Why Your Foot Falls Asleep
Many people assume the strange sensation described as a foot falling asleep is due to restricted blood flow, but poor circulation is rarely to blame for a limb that has fallen asleep. The heavy, dull, weird feeling — called paresthesia in the medical world — is actually more connected to your nerves.
The nerves in your body act like tiny phone wires, carrying electrochemical messages back and forth between your body and your brain. But when you compress the nerves for an extended period of time (which can happen when you sit on your foot or cross your legs for too long, for example), communication between the body and the brain can be temporarily interrupted. For a few moments, your crunched body part doesn’t feel anything, and as the nerves return to normal and begin communicating with the brain again, the affected body part can sometimes feel tingly, numb, heavy, and strange.
In same cases, compressed arteries are to blame for paresthesia. When an artery is pinched, it is unable to supply your tissues and nerve cells with the oxygen and glucose-rich blood they need.
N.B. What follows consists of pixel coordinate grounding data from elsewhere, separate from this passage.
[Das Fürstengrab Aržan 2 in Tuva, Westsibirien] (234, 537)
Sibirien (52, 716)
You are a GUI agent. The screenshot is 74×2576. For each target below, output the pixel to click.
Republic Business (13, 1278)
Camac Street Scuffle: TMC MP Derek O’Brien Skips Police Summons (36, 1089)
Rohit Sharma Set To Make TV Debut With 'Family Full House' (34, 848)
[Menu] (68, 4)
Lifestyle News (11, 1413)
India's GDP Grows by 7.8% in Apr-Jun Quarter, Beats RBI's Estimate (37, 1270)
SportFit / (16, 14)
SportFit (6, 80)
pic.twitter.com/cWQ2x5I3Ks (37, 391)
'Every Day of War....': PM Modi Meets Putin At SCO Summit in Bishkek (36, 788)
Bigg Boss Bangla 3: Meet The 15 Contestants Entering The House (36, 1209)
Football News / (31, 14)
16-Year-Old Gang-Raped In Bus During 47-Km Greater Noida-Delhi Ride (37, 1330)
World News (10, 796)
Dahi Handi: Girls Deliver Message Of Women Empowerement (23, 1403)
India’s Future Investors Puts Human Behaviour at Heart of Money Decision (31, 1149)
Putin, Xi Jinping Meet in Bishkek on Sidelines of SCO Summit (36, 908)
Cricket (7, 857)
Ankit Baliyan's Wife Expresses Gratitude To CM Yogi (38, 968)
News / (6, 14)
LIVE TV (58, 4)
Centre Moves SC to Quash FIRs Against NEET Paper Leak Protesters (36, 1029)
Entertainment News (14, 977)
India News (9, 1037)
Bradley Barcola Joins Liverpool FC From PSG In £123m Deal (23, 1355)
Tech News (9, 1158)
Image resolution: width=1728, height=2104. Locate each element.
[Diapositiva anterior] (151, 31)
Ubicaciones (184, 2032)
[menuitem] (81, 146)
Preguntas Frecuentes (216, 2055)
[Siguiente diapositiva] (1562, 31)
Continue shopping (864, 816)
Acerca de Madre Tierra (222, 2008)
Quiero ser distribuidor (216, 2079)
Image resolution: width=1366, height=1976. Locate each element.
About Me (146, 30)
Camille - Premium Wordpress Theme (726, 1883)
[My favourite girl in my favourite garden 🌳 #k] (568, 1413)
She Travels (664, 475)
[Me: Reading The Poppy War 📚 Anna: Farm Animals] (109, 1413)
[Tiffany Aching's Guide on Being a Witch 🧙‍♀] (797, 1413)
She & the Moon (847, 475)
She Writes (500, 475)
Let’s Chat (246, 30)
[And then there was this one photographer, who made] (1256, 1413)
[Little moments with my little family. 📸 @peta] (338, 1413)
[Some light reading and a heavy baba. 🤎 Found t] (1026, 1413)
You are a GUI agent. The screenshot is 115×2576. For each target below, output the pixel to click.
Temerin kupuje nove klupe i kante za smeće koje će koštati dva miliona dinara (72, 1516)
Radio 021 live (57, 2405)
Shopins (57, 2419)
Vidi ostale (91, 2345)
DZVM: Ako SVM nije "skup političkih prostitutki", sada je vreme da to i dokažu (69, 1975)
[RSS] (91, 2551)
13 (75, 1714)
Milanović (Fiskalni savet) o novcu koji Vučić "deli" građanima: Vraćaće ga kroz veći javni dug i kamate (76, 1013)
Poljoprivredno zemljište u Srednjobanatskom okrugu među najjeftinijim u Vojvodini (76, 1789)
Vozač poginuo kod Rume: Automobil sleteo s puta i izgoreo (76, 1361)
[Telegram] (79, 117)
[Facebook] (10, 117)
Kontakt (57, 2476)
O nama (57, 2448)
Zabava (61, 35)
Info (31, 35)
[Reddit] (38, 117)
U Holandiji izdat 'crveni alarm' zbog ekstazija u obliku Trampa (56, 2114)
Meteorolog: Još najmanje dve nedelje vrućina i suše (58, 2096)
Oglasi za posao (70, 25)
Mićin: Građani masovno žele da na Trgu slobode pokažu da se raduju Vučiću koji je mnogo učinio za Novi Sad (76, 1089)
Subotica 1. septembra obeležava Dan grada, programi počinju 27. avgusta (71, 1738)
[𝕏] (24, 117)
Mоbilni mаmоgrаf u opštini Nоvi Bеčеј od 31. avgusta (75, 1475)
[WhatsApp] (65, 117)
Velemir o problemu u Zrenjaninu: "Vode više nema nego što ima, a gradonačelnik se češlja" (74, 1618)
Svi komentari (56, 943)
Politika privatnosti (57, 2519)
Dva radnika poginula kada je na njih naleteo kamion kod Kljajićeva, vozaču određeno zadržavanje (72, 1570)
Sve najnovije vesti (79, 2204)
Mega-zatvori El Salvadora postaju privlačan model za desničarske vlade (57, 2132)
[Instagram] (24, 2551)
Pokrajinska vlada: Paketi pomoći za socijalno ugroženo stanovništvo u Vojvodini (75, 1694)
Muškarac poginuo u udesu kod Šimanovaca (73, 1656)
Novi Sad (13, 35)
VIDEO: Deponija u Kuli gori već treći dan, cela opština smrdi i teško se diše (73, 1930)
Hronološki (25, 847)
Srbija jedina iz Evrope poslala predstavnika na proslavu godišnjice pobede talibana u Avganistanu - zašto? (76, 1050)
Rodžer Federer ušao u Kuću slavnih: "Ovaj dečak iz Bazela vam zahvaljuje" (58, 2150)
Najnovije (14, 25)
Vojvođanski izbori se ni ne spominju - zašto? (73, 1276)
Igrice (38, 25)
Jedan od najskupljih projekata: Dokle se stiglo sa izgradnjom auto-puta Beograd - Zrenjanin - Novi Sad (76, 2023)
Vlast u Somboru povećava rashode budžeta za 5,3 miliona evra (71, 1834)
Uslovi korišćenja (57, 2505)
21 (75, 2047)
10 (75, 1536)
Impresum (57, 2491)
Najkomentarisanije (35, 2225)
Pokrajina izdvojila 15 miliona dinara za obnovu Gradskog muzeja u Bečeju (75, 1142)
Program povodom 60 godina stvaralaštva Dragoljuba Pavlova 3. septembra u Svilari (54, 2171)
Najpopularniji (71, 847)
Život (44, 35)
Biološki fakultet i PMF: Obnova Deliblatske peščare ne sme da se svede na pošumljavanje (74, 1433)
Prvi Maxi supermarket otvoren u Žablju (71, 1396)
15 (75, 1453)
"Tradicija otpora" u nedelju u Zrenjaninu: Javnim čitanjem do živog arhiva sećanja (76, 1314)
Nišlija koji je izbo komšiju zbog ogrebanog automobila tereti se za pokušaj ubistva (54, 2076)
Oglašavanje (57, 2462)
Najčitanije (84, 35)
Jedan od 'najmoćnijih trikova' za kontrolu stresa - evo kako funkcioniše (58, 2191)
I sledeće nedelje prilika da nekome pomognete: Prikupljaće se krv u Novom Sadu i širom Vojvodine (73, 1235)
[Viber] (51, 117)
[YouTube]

But as mentioned above, this is not usually the case and nerve communication is generally to blame.
Should You Worry If Your Feet Fall Asleep?
The “falling asleep” feeling of parasthesia is rarely painful and, as sites like Healthline, Medlineplus and MayoClinic point out, the duration is usually only a few seconds. In fact, paresthesia is a completely normal and harmless sensation that everyone experiences from time to time. Though it can be an annoying feeling, it is actually quite beneficial. The discomfort prompts you to adjust your position, which is necessary to avoid permanent damage that may occur in the limbs if blood flow is restricted and nerves are compressed for several hours.
However, chronic paresthesia could be caused by medical conditions like diabetes, hyperventilation syndrome, neuron function problems, Traumatic Brain Injury (TBI), poor circulation, tumors, panic attacks and prior strokes. Therefore, it is suggested that you visit a health care provider if you experience one or both of your feet falling asleep on a regular basis.